● **The task**: Pull out every line of the entries below that contains the word "legend", and copy each one unchanged.
_ _ _ _ _ _ _
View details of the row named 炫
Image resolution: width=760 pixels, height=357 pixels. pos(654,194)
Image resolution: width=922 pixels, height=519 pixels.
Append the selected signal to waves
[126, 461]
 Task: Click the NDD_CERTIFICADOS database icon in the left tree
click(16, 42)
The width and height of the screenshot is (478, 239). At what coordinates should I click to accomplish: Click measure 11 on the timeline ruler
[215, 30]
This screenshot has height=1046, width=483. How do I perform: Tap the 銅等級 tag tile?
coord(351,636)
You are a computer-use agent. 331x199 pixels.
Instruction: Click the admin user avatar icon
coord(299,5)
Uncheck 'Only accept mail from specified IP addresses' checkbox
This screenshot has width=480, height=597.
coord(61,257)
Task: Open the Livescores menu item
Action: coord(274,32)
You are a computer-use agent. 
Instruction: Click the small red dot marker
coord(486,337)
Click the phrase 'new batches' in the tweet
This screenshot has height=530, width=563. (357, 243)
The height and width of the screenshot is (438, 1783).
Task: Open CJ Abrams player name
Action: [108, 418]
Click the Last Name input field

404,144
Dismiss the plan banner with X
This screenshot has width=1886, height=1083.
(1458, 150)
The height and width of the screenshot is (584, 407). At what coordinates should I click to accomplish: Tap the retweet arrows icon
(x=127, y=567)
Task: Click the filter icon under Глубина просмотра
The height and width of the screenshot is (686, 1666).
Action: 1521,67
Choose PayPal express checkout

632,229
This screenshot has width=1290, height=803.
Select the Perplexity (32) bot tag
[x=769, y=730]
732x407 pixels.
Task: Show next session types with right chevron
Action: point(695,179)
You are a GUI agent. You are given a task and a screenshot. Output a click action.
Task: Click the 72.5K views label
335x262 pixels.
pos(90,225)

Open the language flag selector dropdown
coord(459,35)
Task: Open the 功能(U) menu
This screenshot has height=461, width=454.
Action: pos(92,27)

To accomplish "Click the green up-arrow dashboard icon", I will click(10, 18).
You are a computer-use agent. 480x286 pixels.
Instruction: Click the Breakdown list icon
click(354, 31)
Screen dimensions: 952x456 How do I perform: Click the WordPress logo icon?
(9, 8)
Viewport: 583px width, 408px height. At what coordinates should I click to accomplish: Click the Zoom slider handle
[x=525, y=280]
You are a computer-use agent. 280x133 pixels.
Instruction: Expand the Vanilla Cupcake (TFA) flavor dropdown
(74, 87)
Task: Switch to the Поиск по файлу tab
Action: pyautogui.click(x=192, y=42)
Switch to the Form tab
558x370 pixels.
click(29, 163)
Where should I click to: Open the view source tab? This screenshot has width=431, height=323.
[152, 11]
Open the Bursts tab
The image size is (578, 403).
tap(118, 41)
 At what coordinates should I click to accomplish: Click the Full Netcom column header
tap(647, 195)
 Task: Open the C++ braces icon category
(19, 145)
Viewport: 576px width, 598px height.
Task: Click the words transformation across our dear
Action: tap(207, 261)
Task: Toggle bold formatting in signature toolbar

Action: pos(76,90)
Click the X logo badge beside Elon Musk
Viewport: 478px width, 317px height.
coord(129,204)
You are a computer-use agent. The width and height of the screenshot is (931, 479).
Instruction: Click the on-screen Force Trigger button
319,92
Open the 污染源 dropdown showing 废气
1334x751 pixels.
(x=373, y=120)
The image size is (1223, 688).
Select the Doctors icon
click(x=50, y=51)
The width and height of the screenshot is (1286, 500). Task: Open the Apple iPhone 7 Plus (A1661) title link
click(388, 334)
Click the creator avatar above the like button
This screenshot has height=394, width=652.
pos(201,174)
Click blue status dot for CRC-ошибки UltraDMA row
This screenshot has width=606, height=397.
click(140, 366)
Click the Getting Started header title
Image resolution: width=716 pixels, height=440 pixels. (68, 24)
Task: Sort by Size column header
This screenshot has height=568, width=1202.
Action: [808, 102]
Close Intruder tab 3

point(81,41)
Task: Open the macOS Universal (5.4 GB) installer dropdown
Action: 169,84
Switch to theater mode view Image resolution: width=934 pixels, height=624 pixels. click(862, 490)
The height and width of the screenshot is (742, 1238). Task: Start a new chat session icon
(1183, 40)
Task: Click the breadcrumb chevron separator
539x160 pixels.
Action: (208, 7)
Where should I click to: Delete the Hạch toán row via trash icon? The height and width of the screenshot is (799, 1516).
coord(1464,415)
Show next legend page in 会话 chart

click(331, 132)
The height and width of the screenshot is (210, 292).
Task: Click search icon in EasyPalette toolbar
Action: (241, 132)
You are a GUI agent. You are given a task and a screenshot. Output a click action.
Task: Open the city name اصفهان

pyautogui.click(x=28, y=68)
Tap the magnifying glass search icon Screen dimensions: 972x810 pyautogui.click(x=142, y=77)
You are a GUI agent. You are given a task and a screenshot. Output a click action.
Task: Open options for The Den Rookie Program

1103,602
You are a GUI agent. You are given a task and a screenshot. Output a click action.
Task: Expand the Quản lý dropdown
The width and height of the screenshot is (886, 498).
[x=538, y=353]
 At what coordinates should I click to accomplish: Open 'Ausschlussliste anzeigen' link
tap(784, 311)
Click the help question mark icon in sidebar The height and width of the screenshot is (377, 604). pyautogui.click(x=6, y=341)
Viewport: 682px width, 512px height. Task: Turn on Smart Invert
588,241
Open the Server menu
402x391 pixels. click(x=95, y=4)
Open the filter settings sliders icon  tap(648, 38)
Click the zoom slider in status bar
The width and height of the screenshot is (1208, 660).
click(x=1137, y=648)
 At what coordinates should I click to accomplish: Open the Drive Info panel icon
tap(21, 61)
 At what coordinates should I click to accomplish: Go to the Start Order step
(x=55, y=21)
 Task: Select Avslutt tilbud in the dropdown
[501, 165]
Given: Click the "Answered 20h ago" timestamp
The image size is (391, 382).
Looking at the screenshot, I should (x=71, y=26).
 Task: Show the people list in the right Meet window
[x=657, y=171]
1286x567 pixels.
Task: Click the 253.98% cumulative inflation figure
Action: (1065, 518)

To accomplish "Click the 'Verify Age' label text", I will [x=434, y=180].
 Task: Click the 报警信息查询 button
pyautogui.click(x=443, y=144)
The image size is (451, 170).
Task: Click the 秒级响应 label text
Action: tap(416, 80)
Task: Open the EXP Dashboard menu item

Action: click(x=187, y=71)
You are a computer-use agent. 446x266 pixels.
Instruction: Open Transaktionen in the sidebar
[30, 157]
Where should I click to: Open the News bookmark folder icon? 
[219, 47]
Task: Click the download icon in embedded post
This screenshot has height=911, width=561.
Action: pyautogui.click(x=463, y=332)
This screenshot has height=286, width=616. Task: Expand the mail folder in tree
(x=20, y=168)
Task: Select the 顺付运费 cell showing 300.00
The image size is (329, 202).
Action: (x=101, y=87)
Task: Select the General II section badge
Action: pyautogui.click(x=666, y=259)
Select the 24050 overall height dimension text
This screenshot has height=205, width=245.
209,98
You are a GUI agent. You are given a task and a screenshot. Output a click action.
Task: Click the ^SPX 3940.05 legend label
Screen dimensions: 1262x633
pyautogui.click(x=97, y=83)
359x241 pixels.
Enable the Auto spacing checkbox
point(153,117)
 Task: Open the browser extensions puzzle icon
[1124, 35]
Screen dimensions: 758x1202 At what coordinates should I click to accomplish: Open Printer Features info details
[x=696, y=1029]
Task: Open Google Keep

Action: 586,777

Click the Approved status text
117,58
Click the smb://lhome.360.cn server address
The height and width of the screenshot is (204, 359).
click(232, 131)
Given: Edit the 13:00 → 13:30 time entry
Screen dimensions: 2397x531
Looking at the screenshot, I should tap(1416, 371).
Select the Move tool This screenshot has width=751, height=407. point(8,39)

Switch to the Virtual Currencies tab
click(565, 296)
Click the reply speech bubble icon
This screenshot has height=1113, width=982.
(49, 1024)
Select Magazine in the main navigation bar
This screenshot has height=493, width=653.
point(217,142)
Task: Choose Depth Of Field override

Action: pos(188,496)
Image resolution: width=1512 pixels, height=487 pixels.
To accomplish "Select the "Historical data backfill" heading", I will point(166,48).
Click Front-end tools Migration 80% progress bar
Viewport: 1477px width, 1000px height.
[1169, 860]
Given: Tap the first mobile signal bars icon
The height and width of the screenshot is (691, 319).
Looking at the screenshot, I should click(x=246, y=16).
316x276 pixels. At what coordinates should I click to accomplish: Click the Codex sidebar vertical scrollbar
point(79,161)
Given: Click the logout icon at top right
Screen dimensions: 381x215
_ _ _ _ _ _ _
● **Result for this task**:
Show next legend page in 会话 chart
Task: Click the ^SPX 3940.05 legend label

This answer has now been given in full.